Natal: a mystery to me!
I have to be honest and admit that I don't really get Natal. I have been, once, back in 2002. It's a pleasant enough place, but quite why it's been singled out as a tourist destination is a mystery to me. That's not to say I dislike Natal and its surroundings - I enjoyed my time there very much - but it doesn't have the wealth of things to see and do that other parts of Brazil do. Yet when I visited it was a magnet for Scandinavian tourists and since then it's taken off as a destination for other European travellers.
I stayed in a hotel in the city of Natal itself, which appears to centre around a motorway (our hotel was by the side of it). We had to take buses to go anywhere, including the tourist centre and museums in the smallish town. These were not convenient to say the least.
"Reasons to visit"
You should see Natal not so much for the city itself, but as a base from which to visit the beaches of Genipabu, Pipa and Ponta Negra; it's in between these destinations, making it a perfect location.
The initial inspiration for our own trip was to see the world's biggest cashew tree (in Genipabu) and we did not leave disappointed - I never thought I would be so delighted by a tree!
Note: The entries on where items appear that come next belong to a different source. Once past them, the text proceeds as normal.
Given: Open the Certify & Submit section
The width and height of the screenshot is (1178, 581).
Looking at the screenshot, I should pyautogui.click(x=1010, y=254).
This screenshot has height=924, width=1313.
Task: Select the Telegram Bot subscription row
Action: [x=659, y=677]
The reason we went at the time was to experience Natal's calmer take on the festival, which mainly centres on a parade featuring giant puppets. It is an interesting celebration, and is closer to the Portuguese traditions. We had a really enjoyable and chilled-out night eating on the beach and watching the celebrations.
"Natal the city"
What Natal does offer as a city is an insight into the culture of the North East. Having come from Salvador on my first real trip outside that city, I was struck at the very different feel of Natal. And that sense is strongest away from the touristy centres. Even a trip to the mall or a short bus ride brings it out. People look very different here to other parts of Brazil and their attitude is different - one of the real pleasures of travelling in Brazil, as I have discovered, is the idea of the preservation of very distinct cultures. And the people of Rio Grande do Norte are largely charming.